Her young sister Thandekile is showing positive signs already. “She loves music very much but the difference between me and her is that she is more into hip-hop and RnB. She is however flexible when it comes to listening. She also plays mbira and marimba.”
A devoted Catholic, Thulani’s life revolves around two things; music and sleeping. “I’m at school from 8am to 5pm. When I get home I do my duties and then do my assignments. So there is no free time for me – so it is music and sleeping. It is unfortunate that most of the choir sessions and rehearsals at our church are done when I’m at school and time to practice is very limited so I prefer to sing from behind.”
Her mother, Candies could not escape falling in love with music, what with husband and daughter so engrossed in the art. “She supports my artistic endeavours and I am surprised when at times she tells me that ‘my bass is too much’. I am sensing a musical family here!”
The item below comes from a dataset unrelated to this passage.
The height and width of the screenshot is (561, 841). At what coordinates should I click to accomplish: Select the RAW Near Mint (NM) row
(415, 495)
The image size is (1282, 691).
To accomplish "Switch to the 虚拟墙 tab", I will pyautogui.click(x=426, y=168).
Thulani is already dreaming big. “I want my music to compete for accolades; my wish is to sweep all the music awards; just watch the space.”
Thulani will be launching her EP titled My Life that comprise four songs; Gift, Ndini, Toenda and Samatenga, on 21st of this month at Theatre in the Park in Harare.
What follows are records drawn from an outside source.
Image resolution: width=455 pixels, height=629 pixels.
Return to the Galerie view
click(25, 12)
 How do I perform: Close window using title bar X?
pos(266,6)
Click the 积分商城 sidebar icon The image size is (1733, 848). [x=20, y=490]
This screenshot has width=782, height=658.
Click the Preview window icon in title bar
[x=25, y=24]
“The up-coming concert will launch my brand called Thulani Machisa. I’m going to be supported by Gary Tight, Okay Machisa and Machena, Terry (Terrence Kwenda) and Lala (Petronella).”
The EP was produced by Mono Mundu, a guitarist and composer in his own right. Thulani said: “I’ve always worked with Mono and I have learnt a lot. He has not only been my producer but also a father.”
She says the song Gift is more of a prayer. “This is a prayer for guidance as I accept the gift to sing and communicate with audiences. Ndini is a song that simply describes who I am; it explains how people view me and also my response to society on who I am. The song Toenda simply encourages people to work hard for their families while Samatenga was first ever song. I wrote it 2018 with the help of Lala. This is a praise song; praising God for all his work. I also played the nyunganyunga mbira on this song.”
Throughout the recording she was backed by Integrity Mutanga (bass guitarist), Charles Chakanetsa (lead guitarist), Tadiwa Mutetwa (drummer) and Gift Gosha (brass and backing vocalist).
To all the girl-child out there she says: “I would like to encourage them to focus and have discipline when it comes to this profession.”
Her father, Okay said he felt quite successful in managing to transmit some positive attributes to her daughter’s talent.
“She has indeed confirmed that my contributions to her music creative art have made her dream come true. We had performances together at some moments and I have realised Thulani beyond being a musician; she is a comedian, an actor and a poet. I have seen her perform at Zimbabwe College of Music and I am satisfied that she is now ready to produce and package her own creative work,” said Okay.
Okay added that as Thulani grew up, “some characteristic of a musician started to show when she was not at primary and secondary schools. We have plans to collaborate and work together; actually on the 21st of this month at the launch they are a few pieces that we will perform together.”